Some of the most common reasons your doctor might recommend a hysterectomy include:

  • Uterine fibroids, or benign (non-cancerous) tumors in the uterus. Uterine fibroids are the most common reason for hysterectomy.
  • Consistent, abnormally heavy periods.
  • Cancer of the uterus, cervix, or ovaries, or evidence of precancerous growth. In some cases, having a family history of ovarian cancer or testing positive for the BRCA gene (which increases the risk of hormone-sensitive cancers such as ovarian and breast) leads to a hysterectomy recommendation.
  • Endometriosis, or uterine tissue growing outside the uterus.
  • Chronic pelvic pain.
  • Uterine prolapse, a condition occurring mostly in women who have given birth multiple times. The pelvic floor is too weak to support the uterus, so it descends (lowers down) and can protrude from the body.
  • Adenomyosis, a condition in which the uterine wall is too thick, or the lining of the uterus grows into the muscle, causing pain or heavy bleeding.
  • Infection of the pelvis. Infections in the pelvic region are usually treated with antibiotics, but sometimes a serious infection may lead to hysterectomy if it causes a lot of damage.
  • Hyperplasia, a condition in which the uterus grows too thick, causing heavy bleeding and increasing the risk of cancer. Though hyperplasia can often be treated with hormone therapy, some cases may require a hysterectomy.
  • Complications of delivery. Some rare events after giving birth, such as severe bleeding or placenta accreta, might also lead to hysterectomy.

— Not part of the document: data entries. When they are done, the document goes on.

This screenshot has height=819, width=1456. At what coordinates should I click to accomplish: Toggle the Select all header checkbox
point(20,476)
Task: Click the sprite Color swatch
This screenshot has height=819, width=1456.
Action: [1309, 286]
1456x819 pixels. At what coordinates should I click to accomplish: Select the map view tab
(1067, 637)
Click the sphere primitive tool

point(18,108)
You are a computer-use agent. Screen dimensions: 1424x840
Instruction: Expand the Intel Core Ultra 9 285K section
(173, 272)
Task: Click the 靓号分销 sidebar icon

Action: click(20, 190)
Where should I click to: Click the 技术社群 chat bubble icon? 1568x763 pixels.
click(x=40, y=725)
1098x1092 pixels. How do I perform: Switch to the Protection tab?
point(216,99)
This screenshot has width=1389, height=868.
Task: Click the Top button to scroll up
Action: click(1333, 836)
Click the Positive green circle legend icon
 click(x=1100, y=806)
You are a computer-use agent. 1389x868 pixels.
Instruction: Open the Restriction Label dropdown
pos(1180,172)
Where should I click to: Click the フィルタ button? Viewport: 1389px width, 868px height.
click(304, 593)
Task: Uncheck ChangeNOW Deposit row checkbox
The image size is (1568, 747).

Let our healthcare professionals at Dignity Health put your mind at ease about your hysterectomy. Find a Doctor to schedule a consultation.


A hysterectomy can be performed through the abdomen or the vaginal opening. The types of hysterectomy approach include:

  • Abdominal hysterectomy:During an abdominal hysterectomy, an incision is made in the lower abdomen, through which the uterus is removed.
  • Laparoscopic hysterectomy: Sometimes an abdominal hysterectomy can be performed using a few tiny incisions, through which a special camera and surgical instruments are inserted. That procedure is called a laparoscopic hysterectomy.
  • Vaginal hysterectomy: During a vaginal hysterectomy, the uterus is removed through the vagina.

Vaginal and laparoscopic hysterectomies require much smaller incisions, shorter hospital stays, and shorter recovery periods. Ask your doctor if you are a good candidate for these minimally invasive techniques.

The information contained in this article is meant for educational purposes only and should not replace advice from your healthcare provider.